Very little makes longtime NFL Films employee Tom Costella happier than the unfinished, 55-minute film created for use if the favored Patriots had defeated the Eagles in Super Bowl LII.
“I was more nervous about having to be tortured by watching the Patriots DVD than I was worried about whether the Eagles were going to win,” Costella said. “It was going to be torture to kiss Tom Brady’s ring.”
Costella, a lifelong Philly sports fan who has worked at NFL Films for 29 years, grew up in South Philly and was just 9 years old in 1974, when the Flyers paraded the Stanley Cup down Broad Street. He even had co-workers bring him back some of the confetti that fell in U.S. Bank Stadium in Minneapolis after the Eagles’ win, which remains scattered across the desk in his office at NFL Films headquarters in Mount Laurel.

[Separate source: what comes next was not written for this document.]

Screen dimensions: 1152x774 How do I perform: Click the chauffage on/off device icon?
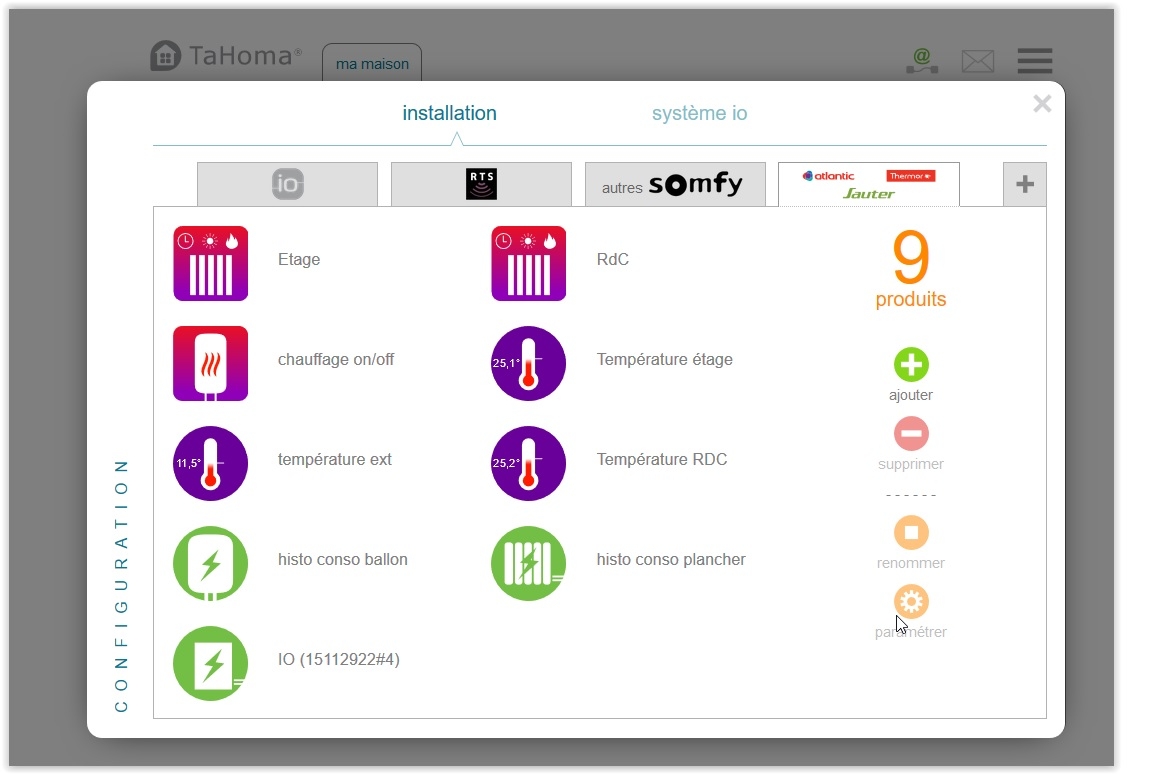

In past years, the veteran quality control manager has had to watch every single frame of the Patriots’ five previous Super Bowl films, produced each year about the winning team. But this year, Costella was able to team up with his other Eagles-fan colleagues to work on a project they’ve waited their entire careers to create — the NFL’s official Eagles Super Bowl movie, which will be available to Birds fans on Blu-Ray, DVD and digital HD Tuesday.
At the start of every season, NFL Films senior producer Todd Schmidt said, Costella pokes his head into his office and proclaims this will be the year his staff finally produces an Eagles Super Bowl video.
Last September, he happened to be right.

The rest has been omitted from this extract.